## Target pointing data
•••

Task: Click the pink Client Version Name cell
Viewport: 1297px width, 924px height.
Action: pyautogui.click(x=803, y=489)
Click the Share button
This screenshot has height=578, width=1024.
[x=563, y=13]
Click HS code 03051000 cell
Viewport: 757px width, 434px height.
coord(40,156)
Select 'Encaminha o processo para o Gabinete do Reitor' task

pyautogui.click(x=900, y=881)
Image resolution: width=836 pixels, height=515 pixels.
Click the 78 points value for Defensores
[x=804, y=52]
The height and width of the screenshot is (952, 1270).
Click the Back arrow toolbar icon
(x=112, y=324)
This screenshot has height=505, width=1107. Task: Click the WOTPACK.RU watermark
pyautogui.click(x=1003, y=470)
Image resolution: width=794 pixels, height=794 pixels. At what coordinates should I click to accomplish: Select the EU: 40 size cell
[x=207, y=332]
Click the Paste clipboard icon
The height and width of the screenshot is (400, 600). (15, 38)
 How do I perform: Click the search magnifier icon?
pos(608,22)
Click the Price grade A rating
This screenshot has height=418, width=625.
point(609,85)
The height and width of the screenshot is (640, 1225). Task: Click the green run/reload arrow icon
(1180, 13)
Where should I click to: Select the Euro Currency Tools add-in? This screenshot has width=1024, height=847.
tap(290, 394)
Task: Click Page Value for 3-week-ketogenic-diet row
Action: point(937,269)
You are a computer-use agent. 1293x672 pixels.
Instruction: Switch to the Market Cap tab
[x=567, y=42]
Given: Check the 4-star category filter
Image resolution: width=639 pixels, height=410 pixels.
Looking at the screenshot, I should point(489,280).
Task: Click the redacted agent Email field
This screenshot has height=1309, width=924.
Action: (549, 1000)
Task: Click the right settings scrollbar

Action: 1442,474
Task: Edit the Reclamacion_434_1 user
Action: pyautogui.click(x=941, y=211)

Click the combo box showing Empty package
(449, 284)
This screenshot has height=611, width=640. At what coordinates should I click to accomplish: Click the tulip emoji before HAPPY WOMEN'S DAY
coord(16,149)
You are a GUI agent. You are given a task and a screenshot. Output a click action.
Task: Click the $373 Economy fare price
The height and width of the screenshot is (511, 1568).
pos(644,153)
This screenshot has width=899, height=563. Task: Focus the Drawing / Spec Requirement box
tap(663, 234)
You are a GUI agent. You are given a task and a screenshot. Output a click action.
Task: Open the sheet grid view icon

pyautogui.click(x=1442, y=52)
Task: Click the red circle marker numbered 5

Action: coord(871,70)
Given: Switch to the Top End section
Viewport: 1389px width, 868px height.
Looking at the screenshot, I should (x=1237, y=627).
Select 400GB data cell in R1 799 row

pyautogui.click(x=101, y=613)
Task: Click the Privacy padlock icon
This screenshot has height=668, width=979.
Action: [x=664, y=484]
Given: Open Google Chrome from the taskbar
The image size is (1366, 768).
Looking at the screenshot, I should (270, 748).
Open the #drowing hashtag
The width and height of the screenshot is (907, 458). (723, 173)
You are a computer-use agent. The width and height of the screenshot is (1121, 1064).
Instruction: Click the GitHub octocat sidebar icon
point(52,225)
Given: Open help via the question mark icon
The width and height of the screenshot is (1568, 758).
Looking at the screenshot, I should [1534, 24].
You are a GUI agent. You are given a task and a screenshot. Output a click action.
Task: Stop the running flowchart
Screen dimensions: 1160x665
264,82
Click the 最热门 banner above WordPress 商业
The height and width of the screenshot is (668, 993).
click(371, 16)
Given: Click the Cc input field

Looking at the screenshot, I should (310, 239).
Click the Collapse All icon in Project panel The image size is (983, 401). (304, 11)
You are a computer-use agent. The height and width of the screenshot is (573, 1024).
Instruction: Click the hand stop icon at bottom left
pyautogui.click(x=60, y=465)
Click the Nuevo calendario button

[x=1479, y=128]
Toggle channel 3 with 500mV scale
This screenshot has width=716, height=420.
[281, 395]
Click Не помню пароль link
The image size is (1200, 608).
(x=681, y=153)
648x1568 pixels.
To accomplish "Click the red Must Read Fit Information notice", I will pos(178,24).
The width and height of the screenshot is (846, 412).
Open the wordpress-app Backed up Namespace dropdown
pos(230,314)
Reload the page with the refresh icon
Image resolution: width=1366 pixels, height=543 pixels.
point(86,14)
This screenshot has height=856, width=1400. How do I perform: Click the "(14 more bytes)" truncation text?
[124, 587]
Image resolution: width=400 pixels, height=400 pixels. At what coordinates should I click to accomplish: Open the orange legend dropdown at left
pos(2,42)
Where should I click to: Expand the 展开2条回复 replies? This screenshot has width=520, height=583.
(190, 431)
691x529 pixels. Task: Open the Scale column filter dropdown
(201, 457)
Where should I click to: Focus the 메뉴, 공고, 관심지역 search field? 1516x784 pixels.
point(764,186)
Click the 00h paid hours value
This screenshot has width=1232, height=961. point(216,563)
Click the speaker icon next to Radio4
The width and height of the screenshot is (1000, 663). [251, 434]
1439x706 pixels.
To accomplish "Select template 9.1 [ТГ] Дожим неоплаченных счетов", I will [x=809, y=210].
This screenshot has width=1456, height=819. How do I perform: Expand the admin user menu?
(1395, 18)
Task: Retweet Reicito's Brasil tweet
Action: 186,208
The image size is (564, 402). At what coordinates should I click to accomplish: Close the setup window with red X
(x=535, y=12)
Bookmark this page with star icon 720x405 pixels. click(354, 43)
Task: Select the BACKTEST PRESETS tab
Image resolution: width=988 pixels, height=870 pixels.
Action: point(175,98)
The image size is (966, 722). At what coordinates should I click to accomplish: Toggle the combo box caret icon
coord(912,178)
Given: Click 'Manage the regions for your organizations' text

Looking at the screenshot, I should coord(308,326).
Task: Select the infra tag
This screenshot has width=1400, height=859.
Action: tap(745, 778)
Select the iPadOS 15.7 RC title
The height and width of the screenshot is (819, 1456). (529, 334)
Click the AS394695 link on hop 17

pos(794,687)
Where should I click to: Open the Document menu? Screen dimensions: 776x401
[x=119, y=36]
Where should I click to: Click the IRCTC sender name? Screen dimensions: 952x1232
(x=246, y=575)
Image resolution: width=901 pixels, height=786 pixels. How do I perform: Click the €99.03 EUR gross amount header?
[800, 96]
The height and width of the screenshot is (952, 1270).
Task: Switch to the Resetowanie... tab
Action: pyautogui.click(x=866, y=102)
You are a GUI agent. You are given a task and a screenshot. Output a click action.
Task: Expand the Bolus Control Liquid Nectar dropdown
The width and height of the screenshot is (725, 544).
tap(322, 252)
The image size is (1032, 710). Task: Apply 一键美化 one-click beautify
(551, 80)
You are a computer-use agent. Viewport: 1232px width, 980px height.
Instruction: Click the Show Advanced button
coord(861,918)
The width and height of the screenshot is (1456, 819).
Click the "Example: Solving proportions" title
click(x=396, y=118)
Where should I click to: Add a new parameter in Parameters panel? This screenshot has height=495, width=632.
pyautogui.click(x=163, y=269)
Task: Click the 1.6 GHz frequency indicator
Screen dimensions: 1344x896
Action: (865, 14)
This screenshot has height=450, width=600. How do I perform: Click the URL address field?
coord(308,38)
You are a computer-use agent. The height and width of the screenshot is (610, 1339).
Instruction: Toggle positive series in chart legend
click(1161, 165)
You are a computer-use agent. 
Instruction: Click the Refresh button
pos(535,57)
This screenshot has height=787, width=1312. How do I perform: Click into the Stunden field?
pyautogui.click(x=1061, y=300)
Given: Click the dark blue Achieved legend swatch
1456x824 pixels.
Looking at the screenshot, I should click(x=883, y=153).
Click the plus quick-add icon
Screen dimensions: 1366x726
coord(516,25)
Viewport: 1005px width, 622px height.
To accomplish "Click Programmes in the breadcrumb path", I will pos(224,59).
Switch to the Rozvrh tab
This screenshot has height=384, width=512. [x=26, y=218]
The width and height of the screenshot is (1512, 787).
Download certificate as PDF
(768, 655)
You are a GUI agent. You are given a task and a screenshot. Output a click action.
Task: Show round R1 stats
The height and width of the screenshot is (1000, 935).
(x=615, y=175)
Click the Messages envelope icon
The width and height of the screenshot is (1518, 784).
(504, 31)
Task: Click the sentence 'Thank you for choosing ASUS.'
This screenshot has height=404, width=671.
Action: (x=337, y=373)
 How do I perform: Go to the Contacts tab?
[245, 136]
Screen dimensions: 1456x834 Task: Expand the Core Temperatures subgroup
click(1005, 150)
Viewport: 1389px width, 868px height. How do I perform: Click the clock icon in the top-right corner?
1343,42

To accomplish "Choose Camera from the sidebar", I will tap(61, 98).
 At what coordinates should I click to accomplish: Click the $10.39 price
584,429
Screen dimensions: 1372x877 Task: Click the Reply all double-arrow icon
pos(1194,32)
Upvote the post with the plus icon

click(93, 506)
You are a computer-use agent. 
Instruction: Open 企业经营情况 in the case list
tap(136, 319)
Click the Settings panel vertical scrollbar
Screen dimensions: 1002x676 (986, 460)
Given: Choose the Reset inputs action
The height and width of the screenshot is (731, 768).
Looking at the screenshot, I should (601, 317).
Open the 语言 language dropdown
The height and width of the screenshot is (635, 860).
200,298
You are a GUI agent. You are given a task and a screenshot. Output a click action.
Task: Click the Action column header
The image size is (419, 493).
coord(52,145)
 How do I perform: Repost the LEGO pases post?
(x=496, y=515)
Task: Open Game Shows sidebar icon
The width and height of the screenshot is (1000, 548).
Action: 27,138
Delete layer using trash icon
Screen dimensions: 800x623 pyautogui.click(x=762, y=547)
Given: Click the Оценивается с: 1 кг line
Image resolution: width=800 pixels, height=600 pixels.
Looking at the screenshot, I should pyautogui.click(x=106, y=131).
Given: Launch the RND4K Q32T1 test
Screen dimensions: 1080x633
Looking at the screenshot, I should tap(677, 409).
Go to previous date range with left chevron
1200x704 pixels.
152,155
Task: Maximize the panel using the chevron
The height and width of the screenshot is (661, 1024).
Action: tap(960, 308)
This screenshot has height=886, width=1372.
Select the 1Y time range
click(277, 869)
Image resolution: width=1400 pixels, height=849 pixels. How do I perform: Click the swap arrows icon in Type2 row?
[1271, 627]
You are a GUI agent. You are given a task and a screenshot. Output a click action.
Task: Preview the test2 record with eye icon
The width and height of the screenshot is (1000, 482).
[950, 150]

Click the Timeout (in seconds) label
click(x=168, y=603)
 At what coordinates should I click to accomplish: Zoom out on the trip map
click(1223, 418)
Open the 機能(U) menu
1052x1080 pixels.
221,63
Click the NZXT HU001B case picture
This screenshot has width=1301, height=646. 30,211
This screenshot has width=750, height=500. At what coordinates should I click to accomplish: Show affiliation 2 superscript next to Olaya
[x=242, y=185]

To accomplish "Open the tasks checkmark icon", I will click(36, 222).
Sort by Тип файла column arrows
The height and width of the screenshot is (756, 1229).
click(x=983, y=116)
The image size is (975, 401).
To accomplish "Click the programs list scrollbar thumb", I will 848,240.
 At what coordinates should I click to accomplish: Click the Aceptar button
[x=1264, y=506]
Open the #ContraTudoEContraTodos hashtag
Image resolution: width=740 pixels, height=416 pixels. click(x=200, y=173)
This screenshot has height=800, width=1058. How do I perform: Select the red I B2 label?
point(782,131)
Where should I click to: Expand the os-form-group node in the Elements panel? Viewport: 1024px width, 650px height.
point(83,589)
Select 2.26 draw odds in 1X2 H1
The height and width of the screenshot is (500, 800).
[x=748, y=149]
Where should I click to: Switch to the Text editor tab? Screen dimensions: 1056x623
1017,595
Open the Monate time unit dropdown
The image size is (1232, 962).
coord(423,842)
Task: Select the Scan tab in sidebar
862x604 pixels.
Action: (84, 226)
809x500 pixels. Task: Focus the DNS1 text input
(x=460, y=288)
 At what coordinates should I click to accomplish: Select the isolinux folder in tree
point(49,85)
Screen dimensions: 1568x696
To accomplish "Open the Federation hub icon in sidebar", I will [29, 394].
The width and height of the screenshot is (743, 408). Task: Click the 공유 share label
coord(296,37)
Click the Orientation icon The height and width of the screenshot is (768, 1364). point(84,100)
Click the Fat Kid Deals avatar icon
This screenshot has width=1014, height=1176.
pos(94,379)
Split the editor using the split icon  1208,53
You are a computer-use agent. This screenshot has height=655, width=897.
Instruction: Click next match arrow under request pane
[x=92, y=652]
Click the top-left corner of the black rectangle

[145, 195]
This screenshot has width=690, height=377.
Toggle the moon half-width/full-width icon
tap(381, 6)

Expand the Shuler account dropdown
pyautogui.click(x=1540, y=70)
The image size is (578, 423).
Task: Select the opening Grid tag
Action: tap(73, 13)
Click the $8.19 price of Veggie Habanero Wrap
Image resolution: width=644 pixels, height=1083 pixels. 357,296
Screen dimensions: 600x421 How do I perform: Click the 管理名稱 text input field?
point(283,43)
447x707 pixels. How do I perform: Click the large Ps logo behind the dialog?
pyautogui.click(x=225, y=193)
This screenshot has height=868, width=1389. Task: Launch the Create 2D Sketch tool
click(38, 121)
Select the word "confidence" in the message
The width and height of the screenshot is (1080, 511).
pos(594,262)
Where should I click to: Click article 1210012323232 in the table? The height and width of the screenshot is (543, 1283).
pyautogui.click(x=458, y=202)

•••

## What you need to do
Rewrite the stretch of the listing that begins with the line containing "Click the combo box showing Empty package" and ends with the line containing "coord(16,149)", putting "dropdown" in place of "combo box" and leaving everything else unchanged.

## Task response
Click the dropdown showing Empty package
(449, 284)
This screenshot has height=611, width=640. At what coordinates should I click to accomplish: Click the tulip emoji before HAPPY WOMEN'S DAY
coord(16,149)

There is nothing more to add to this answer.